TASK: Leave out the pictures and retype exactly the lines from the one with "Task: Create a new folder with toolbar icon" through the end of the records.

RECORD SET:
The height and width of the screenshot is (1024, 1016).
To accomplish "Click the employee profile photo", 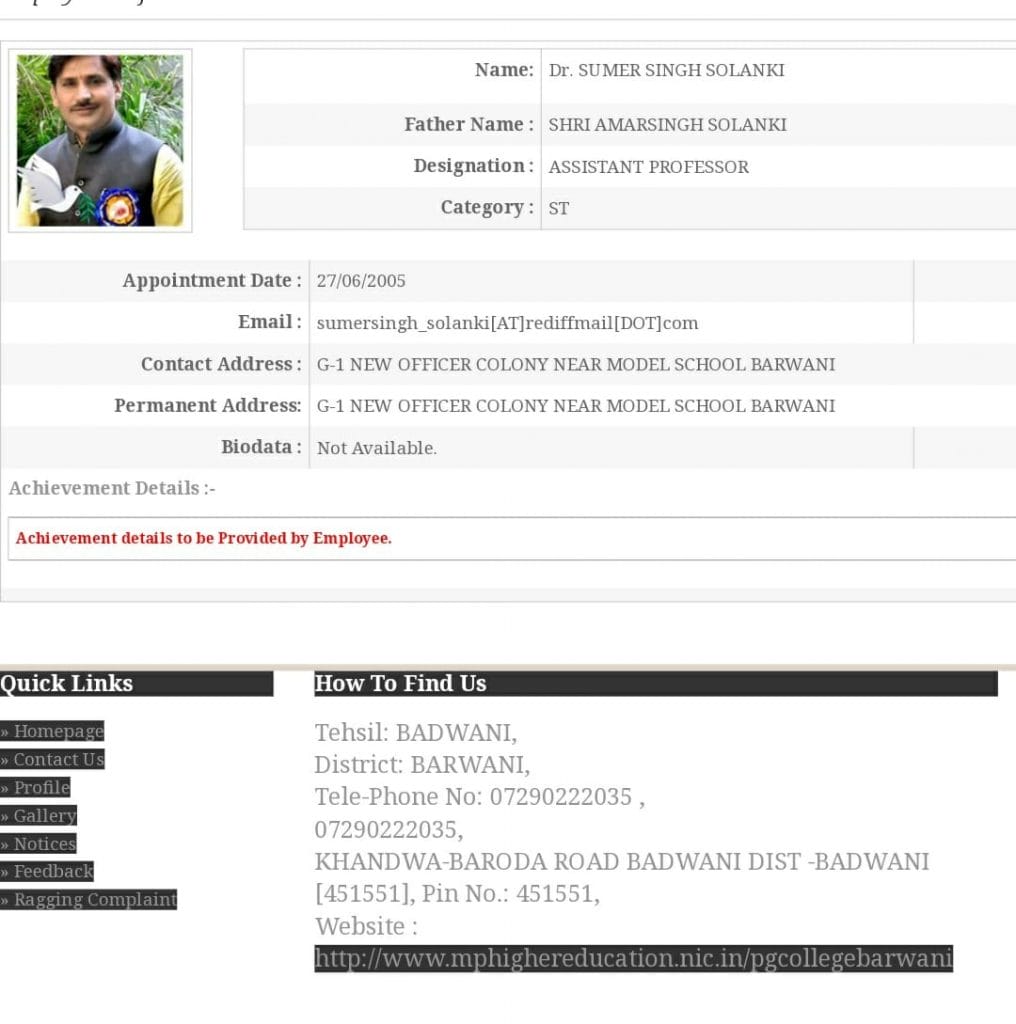I will [100, 141].
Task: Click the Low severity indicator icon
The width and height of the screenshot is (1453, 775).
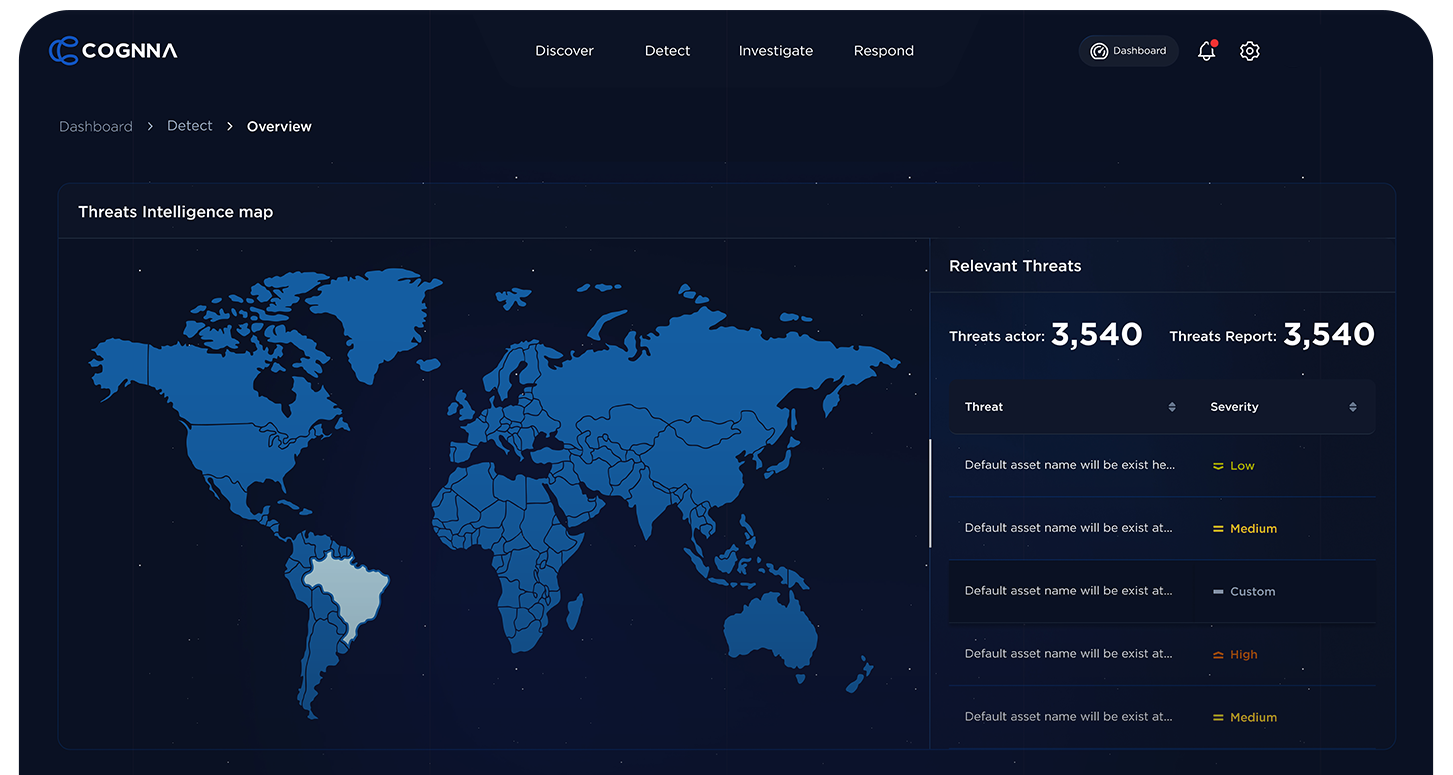Action: point(1217,466)
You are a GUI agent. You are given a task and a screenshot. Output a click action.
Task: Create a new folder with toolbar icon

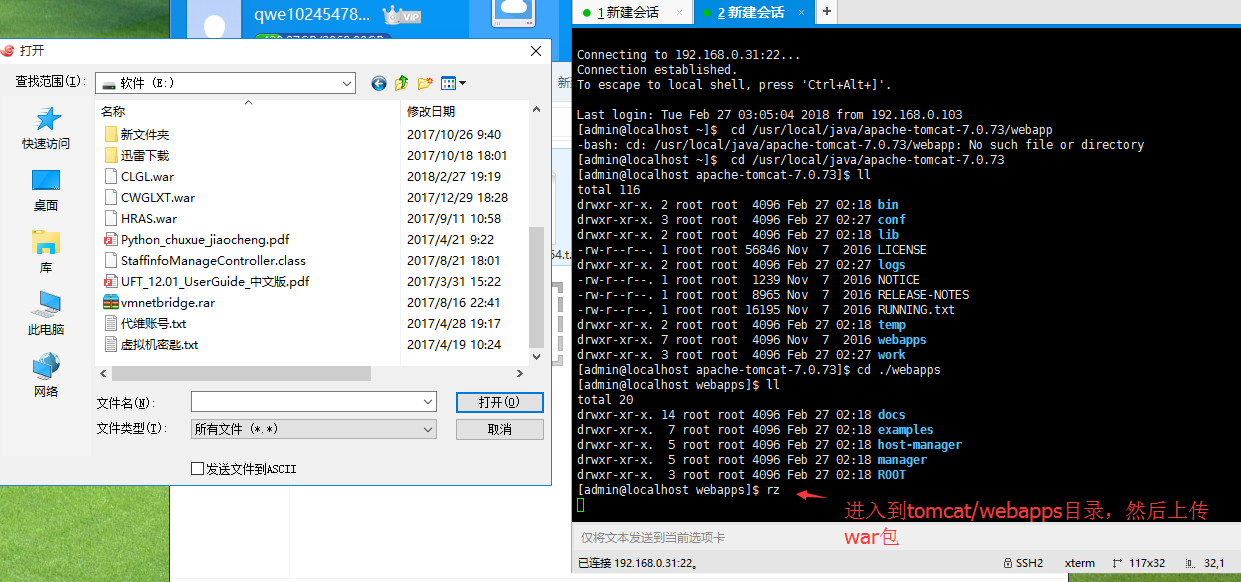pos(425,84)
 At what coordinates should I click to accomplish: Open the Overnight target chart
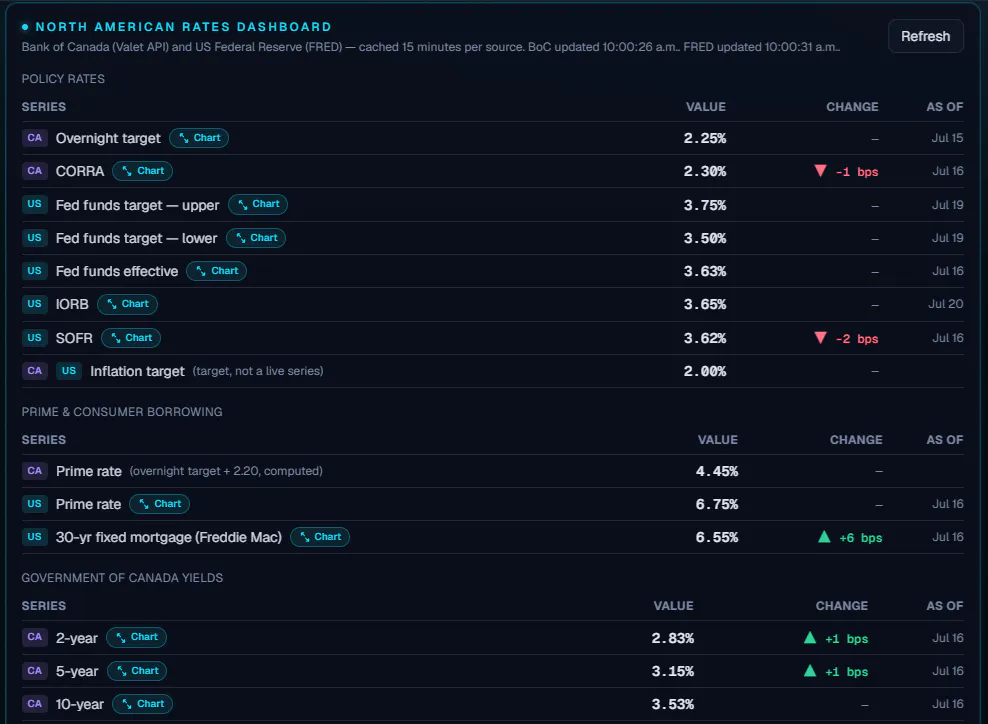click(199, 138)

OUTPUT FOR THIS EXERCISE:
Task: Create a new folder with toolbar icon

pos(425,84)
 At what coordinates should I click to accomplish: Open the Overnight target chart
click(199, 138)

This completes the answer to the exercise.